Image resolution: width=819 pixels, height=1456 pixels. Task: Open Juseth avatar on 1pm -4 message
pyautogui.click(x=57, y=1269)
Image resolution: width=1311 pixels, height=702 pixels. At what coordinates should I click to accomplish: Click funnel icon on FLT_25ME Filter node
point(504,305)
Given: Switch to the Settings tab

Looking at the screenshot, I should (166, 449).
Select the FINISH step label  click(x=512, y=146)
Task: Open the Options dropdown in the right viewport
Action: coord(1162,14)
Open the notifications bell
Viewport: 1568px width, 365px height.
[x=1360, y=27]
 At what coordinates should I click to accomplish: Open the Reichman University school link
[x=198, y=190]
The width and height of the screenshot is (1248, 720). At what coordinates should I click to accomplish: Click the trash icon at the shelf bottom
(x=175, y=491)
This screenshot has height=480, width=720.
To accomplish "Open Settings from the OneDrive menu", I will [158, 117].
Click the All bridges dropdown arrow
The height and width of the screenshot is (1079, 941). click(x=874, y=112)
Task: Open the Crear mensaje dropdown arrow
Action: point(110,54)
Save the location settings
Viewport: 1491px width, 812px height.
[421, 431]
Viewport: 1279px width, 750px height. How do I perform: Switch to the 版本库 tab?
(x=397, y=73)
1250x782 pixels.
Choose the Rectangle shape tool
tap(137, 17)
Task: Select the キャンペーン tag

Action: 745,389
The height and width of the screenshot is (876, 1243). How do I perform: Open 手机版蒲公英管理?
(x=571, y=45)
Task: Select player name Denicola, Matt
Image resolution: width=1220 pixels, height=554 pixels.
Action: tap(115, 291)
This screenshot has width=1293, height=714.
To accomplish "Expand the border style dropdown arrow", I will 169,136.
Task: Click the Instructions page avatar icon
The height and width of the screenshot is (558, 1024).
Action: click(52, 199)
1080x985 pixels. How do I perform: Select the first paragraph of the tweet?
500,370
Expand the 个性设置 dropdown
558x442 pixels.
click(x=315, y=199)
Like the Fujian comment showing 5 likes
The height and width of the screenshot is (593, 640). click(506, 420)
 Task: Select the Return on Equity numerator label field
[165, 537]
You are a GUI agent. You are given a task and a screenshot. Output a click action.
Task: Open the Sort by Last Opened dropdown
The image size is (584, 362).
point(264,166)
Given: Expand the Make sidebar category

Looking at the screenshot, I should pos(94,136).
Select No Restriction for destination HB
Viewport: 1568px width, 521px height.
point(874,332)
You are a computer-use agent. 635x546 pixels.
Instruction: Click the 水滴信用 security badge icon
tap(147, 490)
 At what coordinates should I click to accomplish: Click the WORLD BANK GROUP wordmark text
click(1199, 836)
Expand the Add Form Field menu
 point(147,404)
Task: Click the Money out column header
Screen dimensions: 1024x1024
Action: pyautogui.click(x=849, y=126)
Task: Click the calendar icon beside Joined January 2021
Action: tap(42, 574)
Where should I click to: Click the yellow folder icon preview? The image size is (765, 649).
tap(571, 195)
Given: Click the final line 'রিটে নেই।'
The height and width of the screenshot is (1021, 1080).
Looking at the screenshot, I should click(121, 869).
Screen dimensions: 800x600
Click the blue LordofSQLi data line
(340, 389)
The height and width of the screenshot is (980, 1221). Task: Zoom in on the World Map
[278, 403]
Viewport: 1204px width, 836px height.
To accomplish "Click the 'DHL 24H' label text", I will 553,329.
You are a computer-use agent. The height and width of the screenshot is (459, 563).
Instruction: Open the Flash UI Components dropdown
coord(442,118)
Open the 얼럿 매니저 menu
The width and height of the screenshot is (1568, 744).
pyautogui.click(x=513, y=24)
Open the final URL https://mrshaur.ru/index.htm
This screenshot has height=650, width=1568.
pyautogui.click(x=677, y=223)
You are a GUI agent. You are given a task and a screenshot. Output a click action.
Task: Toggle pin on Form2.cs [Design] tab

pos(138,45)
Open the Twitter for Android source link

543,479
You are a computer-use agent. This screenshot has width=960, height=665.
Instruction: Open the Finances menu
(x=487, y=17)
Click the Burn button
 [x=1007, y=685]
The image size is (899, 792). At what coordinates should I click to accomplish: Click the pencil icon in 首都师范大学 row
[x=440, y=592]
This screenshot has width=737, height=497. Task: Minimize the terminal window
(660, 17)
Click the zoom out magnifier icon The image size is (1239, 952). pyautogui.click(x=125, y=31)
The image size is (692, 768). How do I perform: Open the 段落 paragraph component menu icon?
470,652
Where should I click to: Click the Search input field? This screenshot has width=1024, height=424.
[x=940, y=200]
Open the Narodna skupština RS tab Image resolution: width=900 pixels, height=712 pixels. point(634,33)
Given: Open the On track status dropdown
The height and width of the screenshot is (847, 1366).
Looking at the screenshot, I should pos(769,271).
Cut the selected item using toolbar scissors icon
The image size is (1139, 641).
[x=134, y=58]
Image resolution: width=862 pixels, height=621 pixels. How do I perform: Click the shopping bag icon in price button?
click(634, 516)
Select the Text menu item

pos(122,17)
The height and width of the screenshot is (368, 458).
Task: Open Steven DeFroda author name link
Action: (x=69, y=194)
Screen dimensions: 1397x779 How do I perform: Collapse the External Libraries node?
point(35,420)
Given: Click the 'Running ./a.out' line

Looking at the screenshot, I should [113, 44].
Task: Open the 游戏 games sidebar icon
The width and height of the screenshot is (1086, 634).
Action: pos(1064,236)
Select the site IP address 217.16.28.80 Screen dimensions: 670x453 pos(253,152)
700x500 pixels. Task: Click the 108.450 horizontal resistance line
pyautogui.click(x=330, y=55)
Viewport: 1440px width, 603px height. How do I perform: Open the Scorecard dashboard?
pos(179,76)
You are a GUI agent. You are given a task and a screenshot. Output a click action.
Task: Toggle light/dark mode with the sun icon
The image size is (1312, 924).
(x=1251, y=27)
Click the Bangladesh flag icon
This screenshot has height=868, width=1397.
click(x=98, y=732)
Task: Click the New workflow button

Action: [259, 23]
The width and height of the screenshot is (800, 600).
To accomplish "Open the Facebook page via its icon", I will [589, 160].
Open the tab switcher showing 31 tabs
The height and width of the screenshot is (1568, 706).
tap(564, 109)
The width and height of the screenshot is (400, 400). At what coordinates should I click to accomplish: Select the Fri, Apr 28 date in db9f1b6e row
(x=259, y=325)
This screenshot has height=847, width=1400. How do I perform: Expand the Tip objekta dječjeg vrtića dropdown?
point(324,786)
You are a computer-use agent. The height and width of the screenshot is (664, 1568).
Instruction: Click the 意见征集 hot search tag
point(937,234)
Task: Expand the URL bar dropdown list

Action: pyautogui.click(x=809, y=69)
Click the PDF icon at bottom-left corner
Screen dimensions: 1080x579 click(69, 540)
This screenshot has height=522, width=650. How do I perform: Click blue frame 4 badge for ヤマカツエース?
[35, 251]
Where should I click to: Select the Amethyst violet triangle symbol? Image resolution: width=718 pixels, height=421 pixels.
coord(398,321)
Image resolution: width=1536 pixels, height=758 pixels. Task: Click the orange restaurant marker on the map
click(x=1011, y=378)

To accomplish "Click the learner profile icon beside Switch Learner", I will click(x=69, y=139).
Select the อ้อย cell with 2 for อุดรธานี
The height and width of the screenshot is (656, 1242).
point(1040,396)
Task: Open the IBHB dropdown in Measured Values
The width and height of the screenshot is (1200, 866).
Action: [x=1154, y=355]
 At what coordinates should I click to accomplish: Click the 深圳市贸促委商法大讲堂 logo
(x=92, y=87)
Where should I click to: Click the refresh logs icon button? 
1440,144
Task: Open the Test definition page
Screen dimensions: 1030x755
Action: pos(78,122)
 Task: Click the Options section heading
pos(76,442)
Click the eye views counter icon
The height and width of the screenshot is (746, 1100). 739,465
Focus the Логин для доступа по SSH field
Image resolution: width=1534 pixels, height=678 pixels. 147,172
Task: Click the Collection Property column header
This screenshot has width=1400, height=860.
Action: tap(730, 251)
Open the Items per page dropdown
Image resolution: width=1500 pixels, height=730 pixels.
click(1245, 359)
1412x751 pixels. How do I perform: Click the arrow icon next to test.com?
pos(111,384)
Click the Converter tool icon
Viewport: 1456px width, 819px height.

§ About this exercise
If a line in the entries contains the word "final", copy that line out.

§ Solution for this exercise
Given: Click the final line 'রিটে নেই।'
Open the final URL https://mrshaur.ru/index.htm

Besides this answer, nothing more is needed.